The last two resources that are required are the Gateways themselves, the Local Gateway and the VPN Gateway. The Local Gateway is where you define the configuration of your external network's VPN access point with the most important piece being the external IP of that device so that Azure knows exactly how to establish the VPN connection. The VPN Gateway is the Azure resource that you tie into your Gateway Subnet within your Virtual Network. Once you have all three items configured and the connection has been made, then traffic should flow.
Now, I mentioned above that there are three different kinds of Virtual Private Gateways, but I never really mentioned what the main differences are:
Point to Site - This VPN connection will run through an IPSEC tunnel over the internet. The endpoints will be a software defined VPN connection such as you would install on your laptop and then still connecting to a VPN gateway within Azure. This allows for a dedicated connection to Azure from your external network and is great for allowing your developers or contractors access to Azure when necessary.
Site to Site - This VPN connection will also run through an IPSEC tunnel over the internet with endpoints being your external network's VPN device and the VPN Gateway within Azure.
Express Route - This connection runs over a dedicated pair of physical circuits that will connect your external network to Azure. THis can be done through a number of different approaches depending on how your external network is setup and can be implemented using a large list of supported network vendors. See the document list below for more information.
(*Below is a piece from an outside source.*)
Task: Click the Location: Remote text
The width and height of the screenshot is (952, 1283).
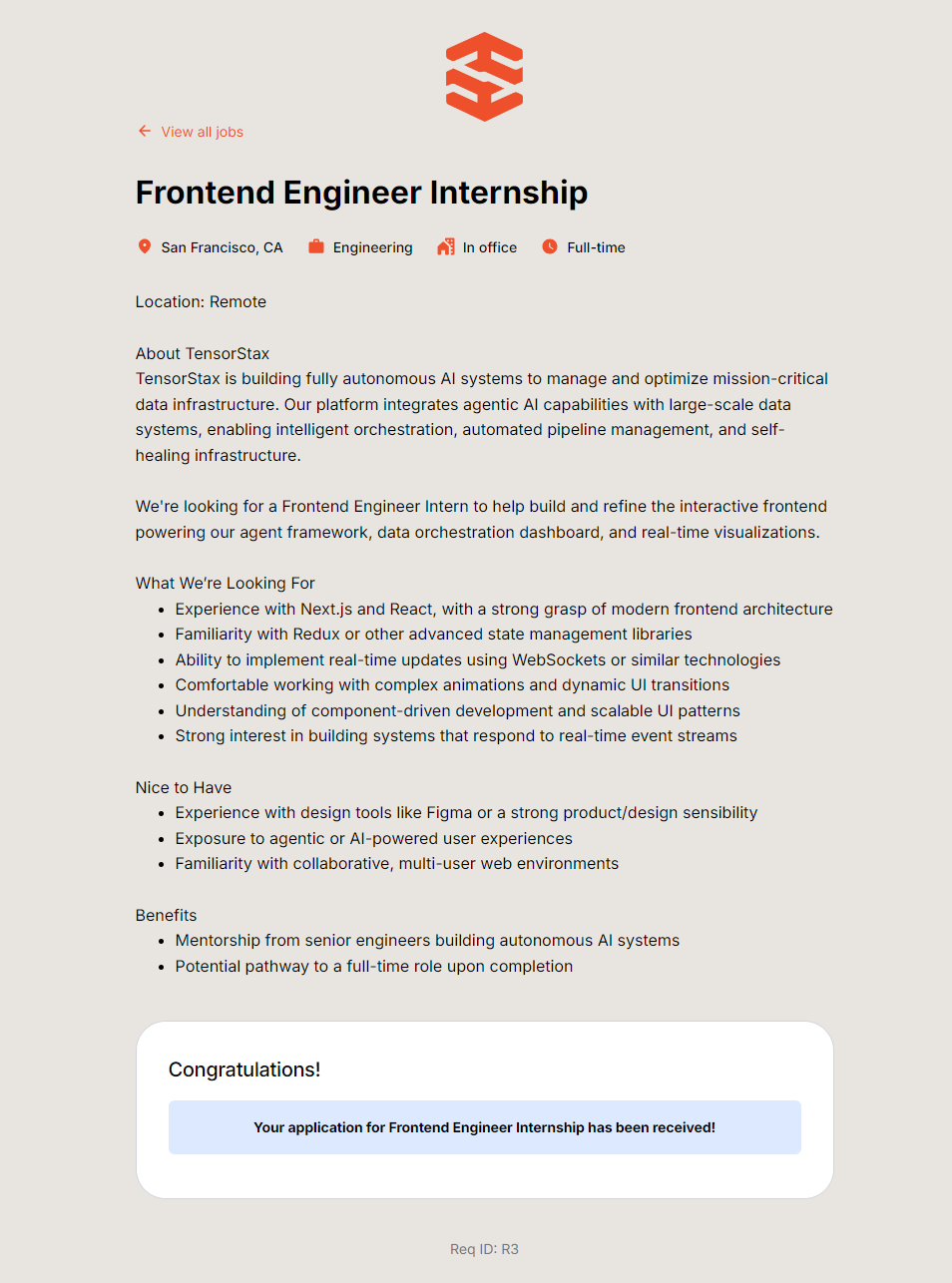Action: (x=201, y=301)
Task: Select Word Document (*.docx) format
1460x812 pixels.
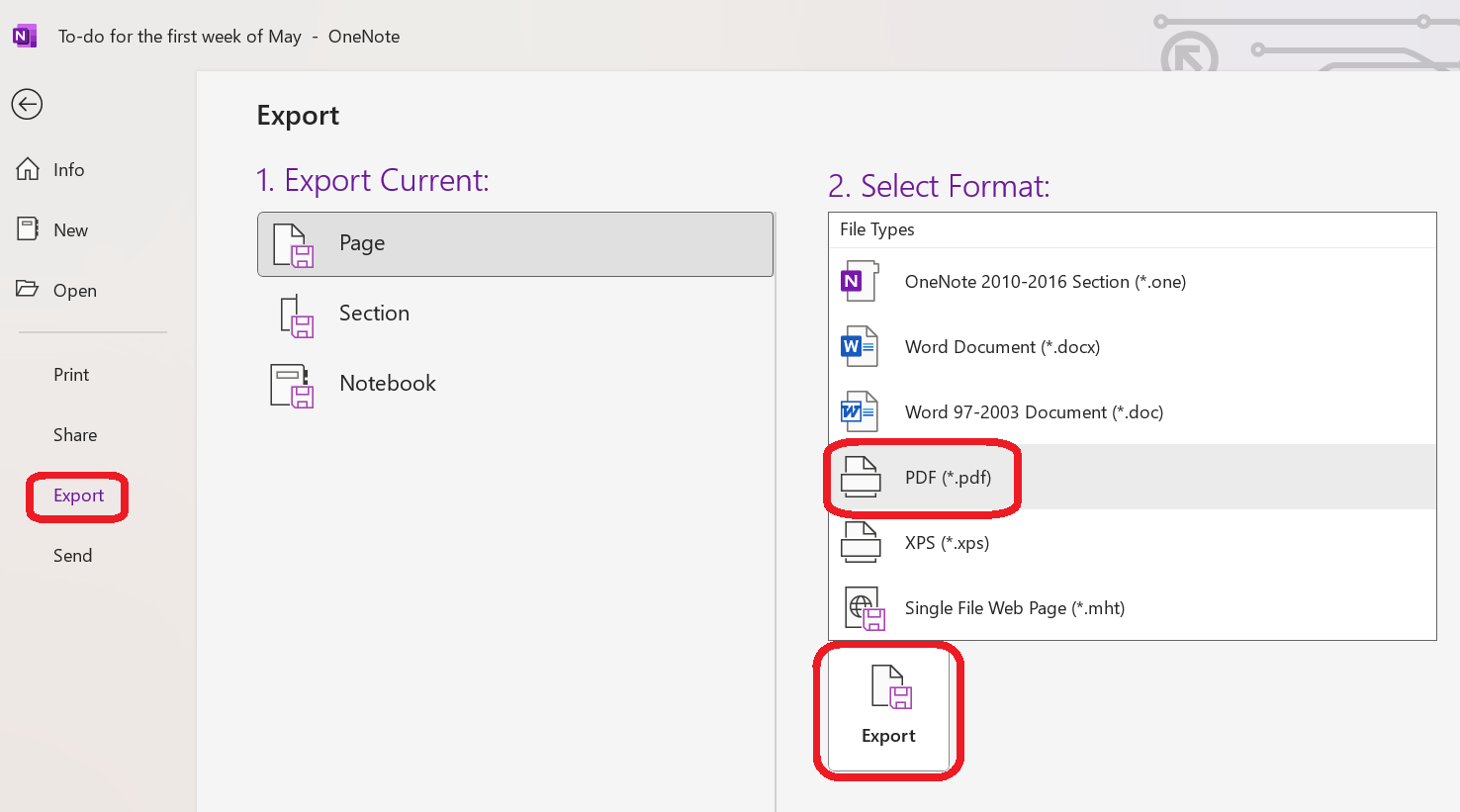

So with all of this information as a starting point, let's take a look at how all of these pieces are plugged together within the scope of Azure:
The last area of networking that we should discuss in this blog post is the brand new service, Azure Firewall. You might be a little confused here if you have read all the way through this blog post, because you might remember me describing the NSG as a stateless firewall that gets applied to Subnets or NICs. So what exactly is an Azure Firewall and how is it different from the NSG?
The official statement from the Azure documentation is the following:
Azure Firewall is a managed, cloud-based network security service that protects your Azure Virtual Network resources. It is a fully stateful firewall as a service with built-in high availability and unrestricted cloud scalability.
As you can see from that statement, there are definitely some differences between the Azure Firewall and the NSG, but what are the major ones?
Not applied to a single NIC or Subnet
Highly Available and Scalable based on demand
All network filtering rules can be applied across multiple subscriptions and virtual networks
White Listing capabilities for outbound HTTP/S traffic based on FQDN
Lets' take a look now at what the service looks like within the Azure Portal.
As I stated at the top, the Azure Networking set of services are vast, so this set that I have provided here are only the first set and are primarily focused on networking infrastructure, not specific device types. In the second part of this blog post, we will start focus on specific networking devices available within the scope of Azure, such as the different types of Load Balancers, and Domain Services like Azure DNS and Azure Traffic Manager. We will also spend some time talking about how you can provide public endpoints for either individual VMs or Load Balancers within the scope of your Virtual Network.